Here is how I did it:
First, write $$\int\frac{x}{x^2+2x+3}\,dx=\int\frac{2x+2-x-2}{x^2+2x+3}\,dx=\int\frac{2x+2}{x^2+2x+3}\,dx-\int\frac{x+2}{x^2+2x+3}\,dx.$$ Now consider the integral in the minuend. Letting $u=x^2+2x+3$, one finds $du=(2x+2)\,dx$, and so $$\int\frac{2x+2}{x^2+2x+3}\,dx=\int\frac{du}{u}=\ln{|x^2+2x+3|}.$$ Next consider the other integral.

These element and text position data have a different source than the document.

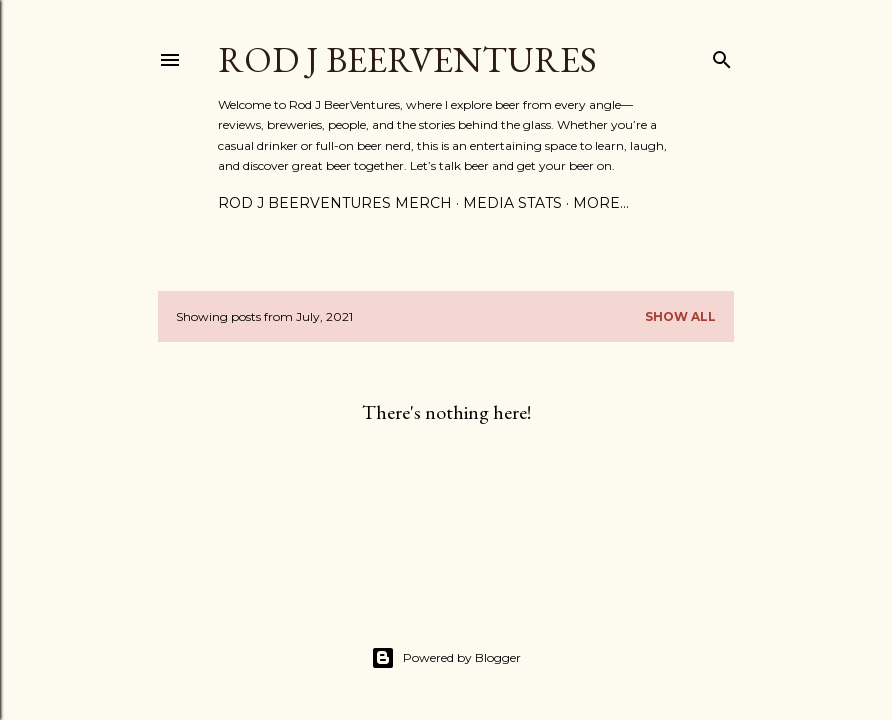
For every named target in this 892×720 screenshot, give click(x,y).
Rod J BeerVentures (407, 59)
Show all (680, 316)
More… (601, 203)
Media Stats (512, 203)
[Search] (722, 55)
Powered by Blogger (446, 658)
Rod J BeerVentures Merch (335, 203)
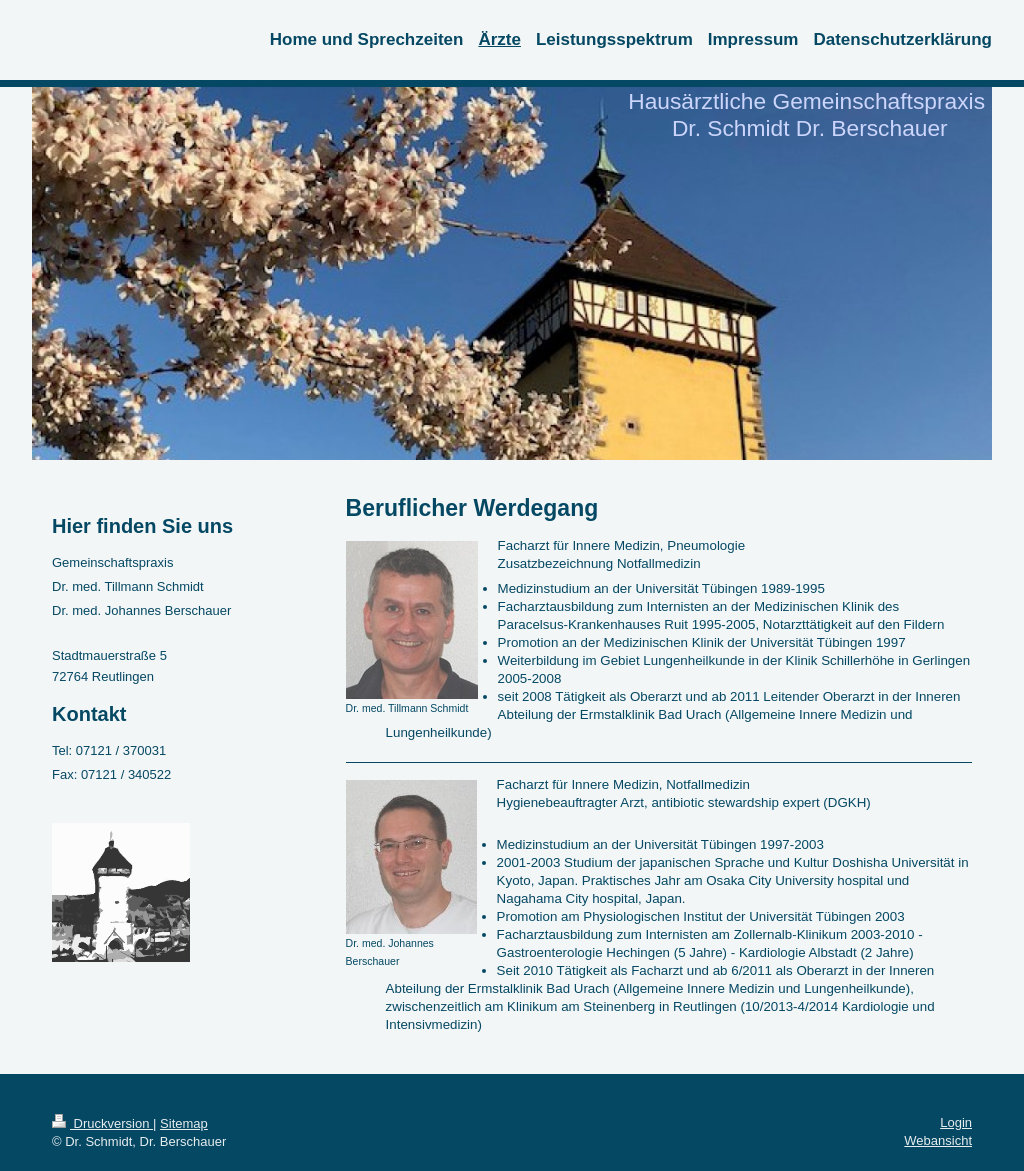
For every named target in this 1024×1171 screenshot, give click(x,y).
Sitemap (184, 1123)
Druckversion (102, 1123)
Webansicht (938, 1140)
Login (956, 1122)
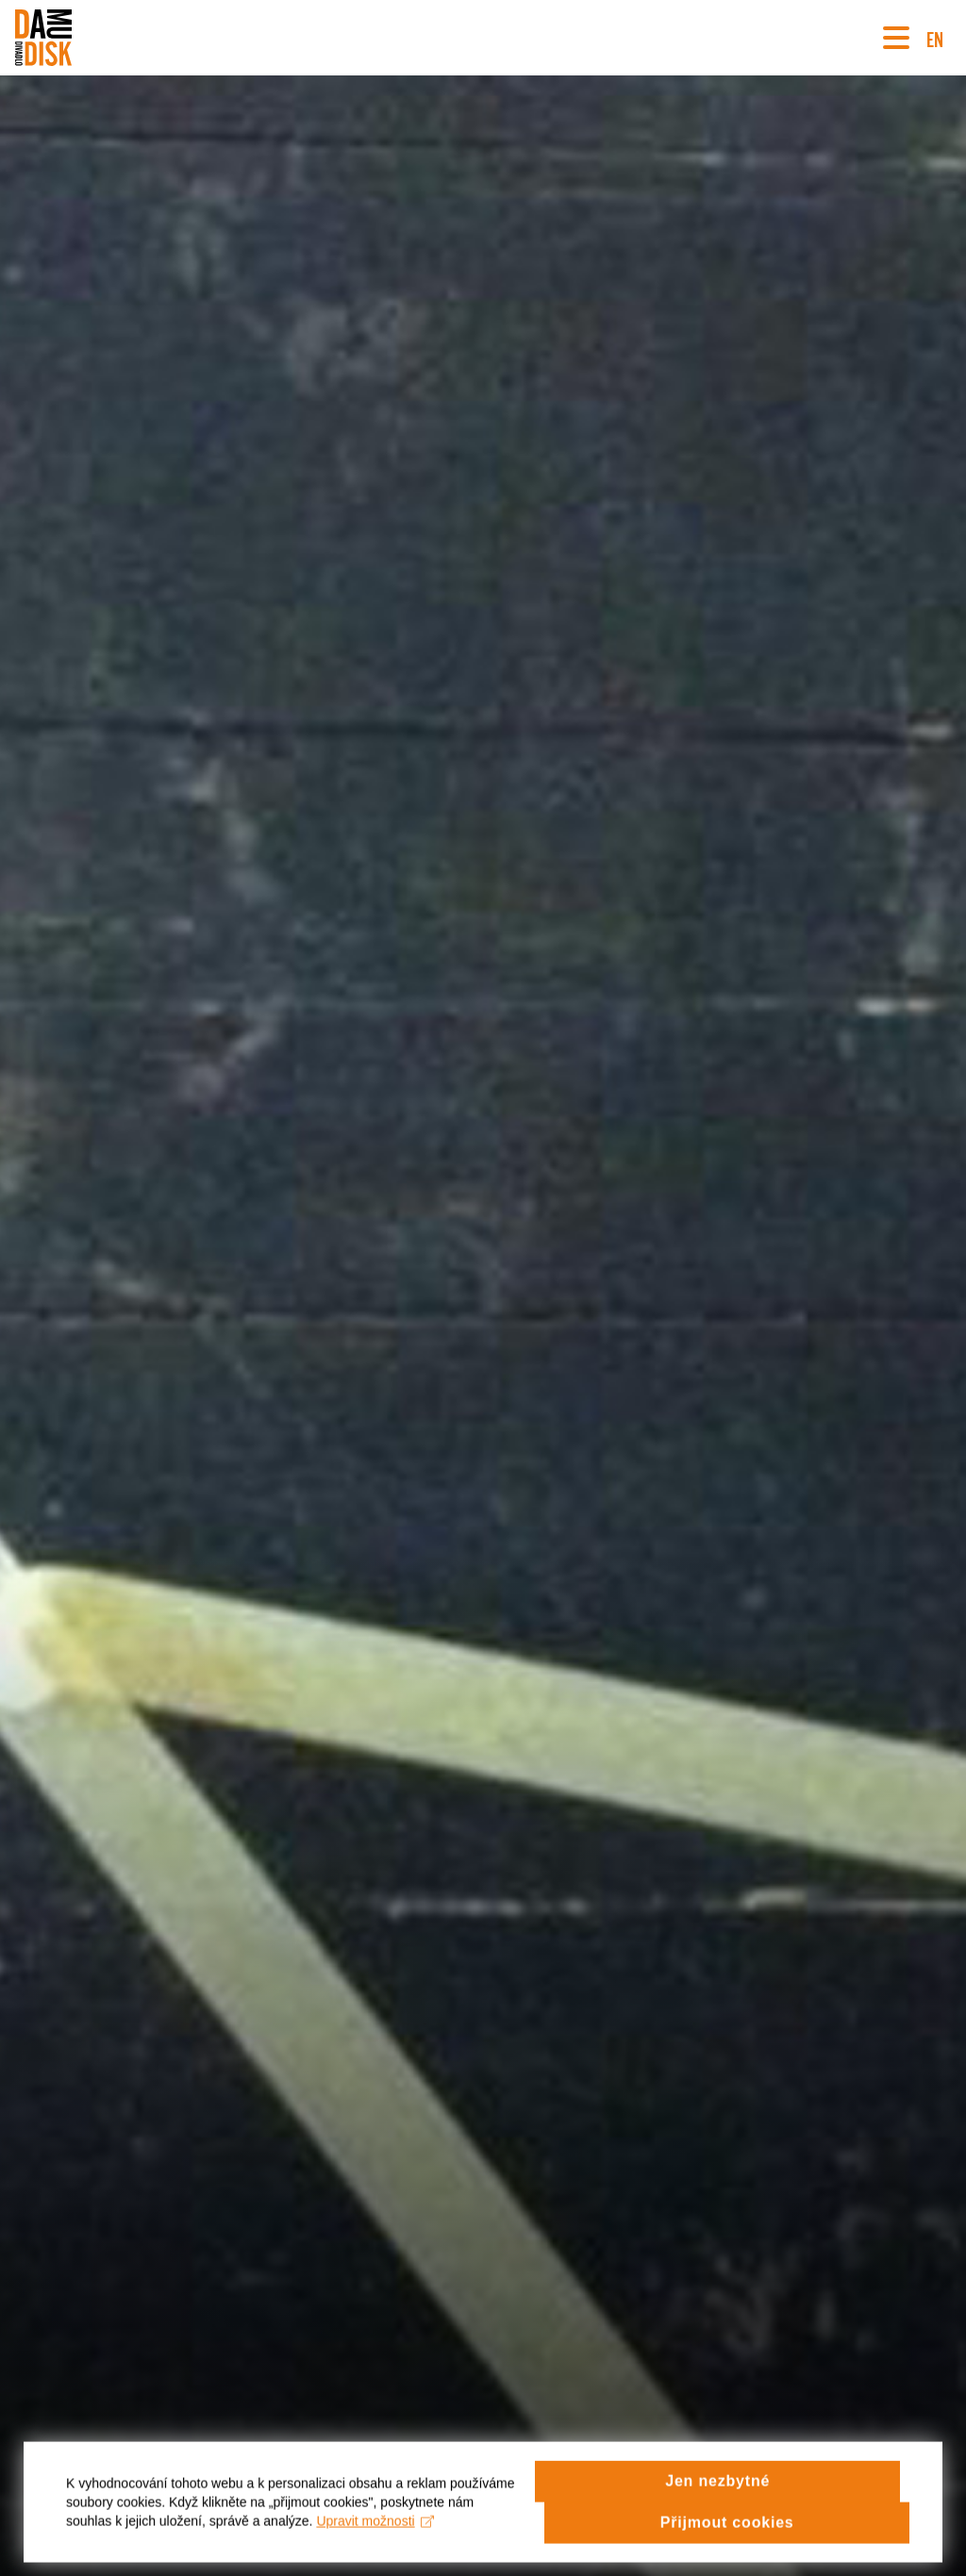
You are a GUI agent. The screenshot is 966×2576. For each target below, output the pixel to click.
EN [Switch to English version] (934, 37)
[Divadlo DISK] (43, 37)
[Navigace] (896, 37)
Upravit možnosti (375, 2535)
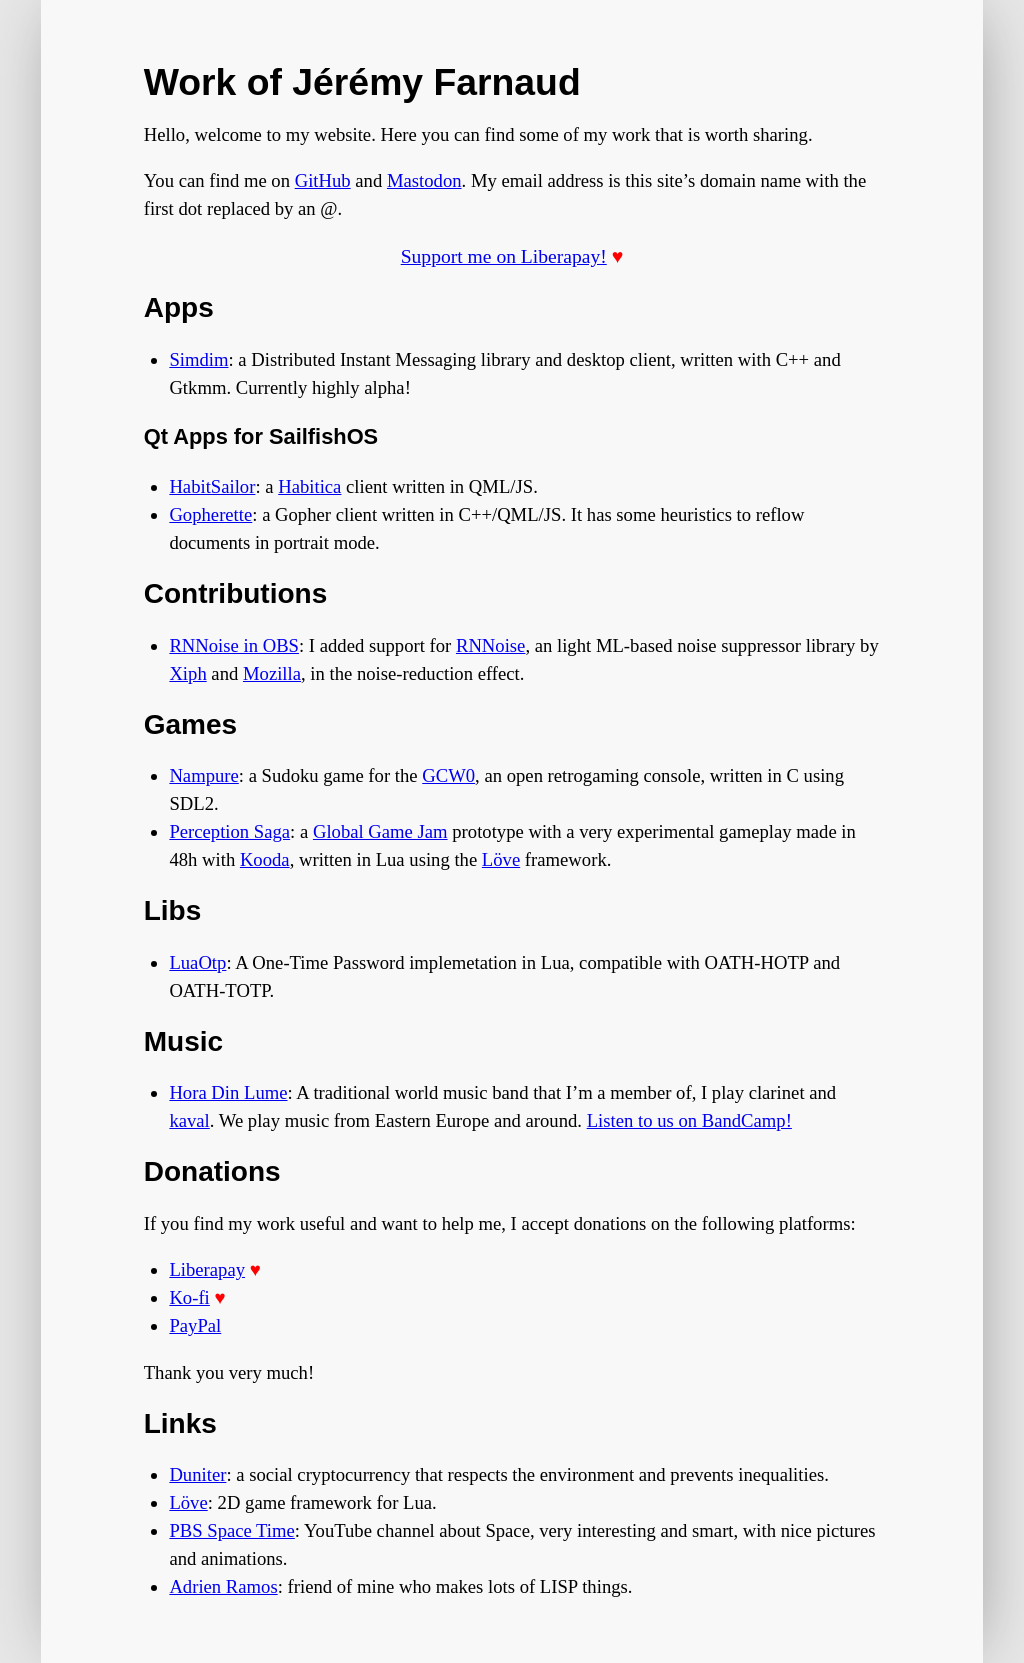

Put $t\sqrt{2}=x+1$. Then $dx=\sqrt 2\,dt$. Now \begin{align*} \int\frac{x+2}{x^2+2x+3}\,dx&=\int\frac{(x+1)+1}{(x+1)^2+2}\,dx\\ &=\int\frac{t\sqrt 2+1}{2t^2+2}\sqrt 2\,dt\\ &=\frac{1}{2}\int\frac{2t+\sqrt 2}{t^2+1}\,dt\\ &=\frac{1}{2}\left(\int\frac{2t}{t^2+1}\,dt+\sqrt 2\int\frac{1}{t^2+1}\,dt\right)\\ &=\frac{1}{2}\left(\ln{|t^2+1|}+\sqrt 2\arctan t\right) \end{align*} and hence this is equal to $$\frac{1}{2}\left(\ln{\left|\frac{x^2+2x+1}{2}+1\right|}+\sqrt 2\arctan\frac{x+1}{\sqrt 2}\right)=\frac{1}{2}\left(\ln{\left|\frac{x^2+2x+3}{2}\right|}+\sqrt 2\arctan\frac{x+1}{\sqrt 2}\right)$$ therefore \begin{align*} \int\frac{x}{x^2+2x+3}\,dx&=\int\frac{2x+2}{x^2+2x+3}\,dx-\int\frac{x+2}{x^2+2x+3}\,dx\\ &=\ln{|x^2+2x+3|}-\frac{1}{2}\left(\ln{\left|\frac{x^2+2x+3}{2}\right|}+\sqrt{2}\arctan\frac{x+1}{\sqrt 2}\right)+C. \end{align*} apparently, the correct answer is $\frac{(\ln|x^2+2x+3|)}{2}-\frac{\sqrt{2}\arctan{\frac{(x+1)}{\sqrt{2}}}}{2}+C.$ what went wrong?
It seems that you made no mistake. Actually, your answer and the “correct” one are one and the same, since$$\frac12\log|x^2+2x+3|-\frac12\log\left|\frac{x^2+2x+3}2\right|$$is a constant.